**WHAT YOU WILL DO**
Tally the lines in the entries below that contain the string "Choose", matching case exactly, and give only the number.

◆ ◆ ◆ ◆ ◆ ◆ ◆

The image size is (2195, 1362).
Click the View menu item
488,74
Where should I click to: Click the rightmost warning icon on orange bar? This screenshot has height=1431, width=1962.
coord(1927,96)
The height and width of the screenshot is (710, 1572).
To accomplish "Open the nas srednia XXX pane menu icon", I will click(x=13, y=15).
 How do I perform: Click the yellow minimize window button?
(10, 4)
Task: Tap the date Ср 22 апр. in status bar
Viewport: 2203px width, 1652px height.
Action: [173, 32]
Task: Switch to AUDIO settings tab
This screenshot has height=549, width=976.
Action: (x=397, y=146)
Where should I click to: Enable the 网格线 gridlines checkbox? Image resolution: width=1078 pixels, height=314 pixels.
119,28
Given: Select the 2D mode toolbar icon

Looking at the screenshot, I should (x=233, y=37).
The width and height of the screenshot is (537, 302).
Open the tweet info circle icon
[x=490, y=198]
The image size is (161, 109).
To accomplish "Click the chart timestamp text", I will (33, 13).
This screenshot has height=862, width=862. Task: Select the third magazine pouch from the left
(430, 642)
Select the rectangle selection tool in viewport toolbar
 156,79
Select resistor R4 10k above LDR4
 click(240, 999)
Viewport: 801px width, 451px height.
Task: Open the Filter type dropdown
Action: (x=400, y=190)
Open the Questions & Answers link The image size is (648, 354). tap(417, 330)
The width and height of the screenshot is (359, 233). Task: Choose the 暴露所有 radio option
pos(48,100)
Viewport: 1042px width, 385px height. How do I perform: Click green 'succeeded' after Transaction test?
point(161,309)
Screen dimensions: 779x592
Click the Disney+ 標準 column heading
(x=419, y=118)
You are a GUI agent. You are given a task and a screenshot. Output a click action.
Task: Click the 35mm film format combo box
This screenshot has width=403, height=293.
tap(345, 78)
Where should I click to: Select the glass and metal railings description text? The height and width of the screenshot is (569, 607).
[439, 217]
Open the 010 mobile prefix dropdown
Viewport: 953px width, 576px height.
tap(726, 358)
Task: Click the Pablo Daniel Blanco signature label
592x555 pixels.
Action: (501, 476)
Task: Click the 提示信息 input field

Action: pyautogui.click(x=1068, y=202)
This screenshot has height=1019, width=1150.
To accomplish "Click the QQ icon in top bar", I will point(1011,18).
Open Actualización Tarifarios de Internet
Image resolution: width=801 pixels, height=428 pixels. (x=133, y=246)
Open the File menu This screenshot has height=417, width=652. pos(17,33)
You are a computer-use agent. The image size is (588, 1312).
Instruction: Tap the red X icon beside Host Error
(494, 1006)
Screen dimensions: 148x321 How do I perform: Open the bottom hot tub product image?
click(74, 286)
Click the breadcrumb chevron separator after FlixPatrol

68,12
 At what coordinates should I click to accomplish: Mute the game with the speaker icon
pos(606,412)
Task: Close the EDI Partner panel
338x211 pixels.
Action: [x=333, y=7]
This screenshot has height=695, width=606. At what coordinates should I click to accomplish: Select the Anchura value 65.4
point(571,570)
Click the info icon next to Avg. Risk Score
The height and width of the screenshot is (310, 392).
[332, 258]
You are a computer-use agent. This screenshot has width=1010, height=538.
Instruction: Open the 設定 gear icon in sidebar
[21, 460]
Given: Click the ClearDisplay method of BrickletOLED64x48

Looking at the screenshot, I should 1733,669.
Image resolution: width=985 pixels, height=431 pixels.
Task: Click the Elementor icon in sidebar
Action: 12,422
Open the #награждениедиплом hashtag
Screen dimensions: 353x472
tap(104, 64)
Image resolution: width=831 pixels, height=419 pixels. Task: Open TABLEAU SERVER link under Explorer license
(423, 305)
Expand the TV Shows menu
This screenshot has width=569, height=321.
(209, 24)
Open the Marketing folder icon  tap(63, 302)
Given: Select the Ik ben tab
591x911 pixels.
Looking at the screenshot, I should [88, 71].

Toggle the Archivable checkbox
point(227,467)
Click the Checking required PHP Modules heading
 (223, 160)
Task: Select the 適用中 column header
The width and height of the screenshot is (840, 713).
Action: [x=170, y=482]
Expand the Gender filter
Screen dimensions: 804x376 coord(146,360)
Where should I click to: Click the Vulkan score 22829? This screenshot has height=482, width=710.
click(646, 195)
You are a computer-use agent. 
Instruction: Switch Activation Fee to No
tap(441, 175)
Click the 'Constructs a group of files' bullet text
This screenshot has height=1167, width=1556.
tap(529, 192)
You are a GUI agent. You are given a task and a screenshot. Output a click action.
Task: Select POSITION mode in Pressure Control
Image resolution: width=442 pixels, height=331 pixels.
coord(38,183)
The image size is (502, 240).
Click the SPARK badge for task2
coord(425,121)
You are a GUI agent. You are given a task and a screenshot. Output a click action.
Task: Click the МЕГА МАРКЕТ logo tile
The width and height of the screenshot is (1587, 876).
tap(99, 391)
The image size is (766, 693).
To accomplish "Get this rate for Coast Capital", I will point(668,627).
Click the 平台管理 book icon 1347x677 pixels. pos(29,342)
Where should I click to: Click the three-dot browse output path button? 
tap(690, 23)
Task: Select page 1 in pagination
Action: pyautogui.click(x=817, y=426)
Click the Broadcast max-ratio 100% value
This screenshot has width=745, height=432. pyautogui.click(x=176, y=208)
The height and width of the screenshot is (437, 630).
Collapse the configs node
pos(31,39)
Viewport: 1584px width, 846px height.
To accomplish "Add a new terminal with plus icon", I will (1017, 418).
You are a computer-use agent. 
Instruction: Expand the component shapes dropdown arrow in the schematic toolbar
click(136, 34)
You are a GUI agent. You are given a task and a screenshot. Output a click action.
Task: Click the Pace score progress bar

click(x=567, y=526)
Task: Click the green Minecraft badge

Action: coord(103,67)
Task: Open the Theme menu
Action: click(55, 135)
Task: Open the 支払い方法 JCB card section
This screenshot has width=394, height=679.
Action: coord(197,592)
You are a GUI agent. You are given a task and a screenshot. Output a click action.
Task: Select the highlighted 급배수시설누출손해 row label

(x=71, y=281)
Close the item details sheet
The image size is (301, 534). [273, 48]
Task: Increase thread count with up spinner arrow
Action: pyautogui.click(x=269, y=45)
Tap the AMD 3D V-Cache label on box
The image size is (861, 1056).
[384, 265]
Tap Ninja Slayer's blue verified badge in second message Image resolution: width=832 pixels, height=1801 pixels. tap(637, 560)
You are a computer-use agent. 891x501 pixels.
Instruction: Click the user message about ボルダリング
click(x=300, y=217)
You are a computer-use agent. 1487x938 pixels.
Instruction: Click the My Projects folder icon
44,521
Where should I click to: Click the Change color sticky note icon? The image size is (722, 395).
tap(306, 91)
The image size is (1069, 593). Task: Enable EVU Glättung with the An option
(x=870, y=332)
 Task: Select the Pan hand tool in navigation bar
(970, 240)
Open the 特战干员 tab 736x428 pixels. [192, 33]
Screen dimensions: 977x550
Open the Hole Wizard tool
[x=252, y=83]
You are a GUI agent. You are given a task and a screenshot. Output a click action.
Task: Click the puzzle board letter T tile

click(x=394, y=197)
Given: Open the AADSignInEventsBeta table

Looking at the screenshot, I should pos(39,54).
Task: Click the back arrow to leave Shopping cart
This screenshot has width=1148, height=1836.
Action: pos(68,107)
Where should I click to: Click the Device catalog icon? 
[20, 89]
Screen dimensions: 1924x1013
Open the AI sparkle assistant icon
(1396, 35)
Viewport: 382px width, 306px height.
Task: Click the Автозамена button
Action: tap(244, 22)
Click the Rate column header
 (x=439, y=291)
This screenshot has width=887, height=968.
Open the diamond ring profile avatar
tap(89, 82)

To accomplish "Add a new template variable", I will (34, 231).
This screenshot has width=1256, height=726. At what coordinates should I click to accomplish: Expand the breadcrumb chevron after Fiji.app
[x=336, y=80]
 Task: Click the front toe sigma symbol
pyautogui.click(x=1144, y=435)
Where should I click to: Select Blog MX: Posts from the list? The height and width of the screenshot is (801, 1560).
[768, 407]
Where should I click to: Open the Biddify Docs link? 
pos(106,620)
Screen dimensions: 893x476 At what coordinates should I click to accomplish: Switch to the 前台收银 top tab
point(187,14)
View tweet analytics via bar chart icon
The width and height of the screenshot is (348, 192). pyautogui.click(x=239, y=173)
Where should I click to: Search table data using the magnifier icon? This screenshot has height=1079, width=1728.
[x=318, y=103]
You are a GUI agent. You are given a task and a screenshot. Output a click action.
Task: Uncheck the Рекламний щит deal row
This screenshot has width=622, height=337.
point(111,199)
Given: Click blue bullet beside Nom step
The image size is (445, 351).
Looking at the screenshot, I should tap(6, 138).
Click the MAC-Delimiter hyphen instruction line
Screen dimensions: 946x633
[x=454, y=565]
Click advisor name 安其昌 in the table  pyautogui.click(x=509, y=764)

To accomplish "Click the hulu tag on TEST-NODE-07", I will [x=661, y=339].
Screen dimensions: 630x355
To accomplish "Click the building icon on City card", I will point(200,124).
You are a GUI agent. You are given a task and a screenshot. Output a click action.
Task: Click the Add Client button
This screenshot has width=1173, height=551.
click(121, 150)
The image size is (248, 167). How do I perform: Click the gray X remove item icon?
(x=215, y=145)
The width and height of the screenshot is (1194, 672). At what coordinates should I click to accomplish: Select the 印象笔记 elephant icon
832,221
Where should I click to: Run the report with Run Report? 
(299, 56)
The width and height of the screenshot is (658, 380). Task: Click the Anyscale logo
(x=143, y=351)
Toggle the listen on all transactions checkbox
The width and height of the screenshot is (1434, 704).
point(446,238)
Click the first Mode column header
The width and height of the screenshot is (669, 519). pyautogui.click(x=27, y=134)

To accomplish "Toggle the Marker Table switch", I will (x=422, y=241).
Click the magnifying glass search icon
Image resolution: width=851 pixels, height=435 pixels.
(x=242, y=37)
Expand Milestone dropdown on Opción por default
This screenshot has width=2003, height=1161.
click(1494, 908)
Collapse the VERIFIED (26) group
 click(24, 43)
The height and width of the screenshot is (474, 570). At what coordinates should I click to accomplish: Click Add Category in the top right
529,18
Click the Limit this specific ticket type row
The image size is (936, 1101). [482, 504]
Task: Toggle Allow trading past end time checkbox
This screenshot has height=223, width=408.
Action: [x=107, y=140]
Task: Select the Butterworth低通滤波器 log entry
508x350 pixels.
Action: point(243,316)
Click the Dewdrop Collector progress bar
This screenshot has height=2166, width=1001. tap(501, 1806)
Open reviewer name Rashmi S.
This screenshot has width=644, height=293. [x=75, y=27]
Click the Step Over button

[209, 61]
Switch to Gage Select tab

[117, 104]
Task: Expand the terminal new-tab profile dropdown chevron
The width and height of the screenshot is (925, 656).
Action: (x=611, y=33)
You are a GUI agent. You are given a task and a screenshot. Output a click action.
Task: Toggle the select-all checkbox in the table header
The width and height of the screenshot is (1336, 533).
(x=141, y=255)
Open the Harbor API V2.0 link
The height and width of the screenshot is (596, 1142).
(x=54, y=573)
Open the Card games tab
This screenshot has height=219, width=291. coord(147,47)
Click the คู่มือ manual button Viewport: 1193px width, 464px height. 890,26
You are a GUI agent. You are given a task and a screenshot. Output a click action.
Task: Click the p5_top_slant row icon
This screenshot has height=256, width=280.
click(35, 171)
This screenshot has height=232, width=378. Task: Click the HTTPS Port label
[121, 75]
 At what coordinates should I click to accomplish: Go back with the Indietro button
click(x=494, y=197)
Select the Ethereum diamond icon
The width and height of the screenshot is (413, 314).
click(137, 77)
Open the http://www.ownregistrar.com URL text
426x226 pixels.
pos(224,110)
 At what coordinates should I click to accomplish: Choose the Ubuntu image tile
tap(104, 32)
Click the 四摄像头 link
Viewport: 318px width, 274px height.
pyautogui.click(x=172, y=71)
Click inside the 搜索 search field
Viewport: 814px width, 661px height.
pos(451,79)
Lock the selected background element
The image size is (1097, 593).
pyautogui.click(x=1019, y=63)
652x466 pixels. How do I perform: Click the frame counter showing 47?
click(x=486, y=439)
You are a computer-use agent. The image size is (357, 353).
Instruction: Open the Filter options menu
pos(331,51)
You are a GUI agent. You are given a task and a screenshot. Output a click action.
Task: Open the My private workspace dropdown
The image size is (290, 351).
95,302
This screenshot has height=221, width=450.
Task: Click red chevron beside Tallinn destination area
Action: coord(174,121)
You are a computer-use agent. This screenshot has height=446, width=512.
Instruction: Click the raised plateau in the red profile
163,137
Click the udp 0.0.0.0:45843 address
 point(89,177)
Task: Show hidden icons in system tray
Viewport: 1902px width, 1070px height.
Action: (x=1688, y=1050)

◆ ◆ ◆ ◆ ◆ ◆ ◆

**WORKED SOLUTION**
2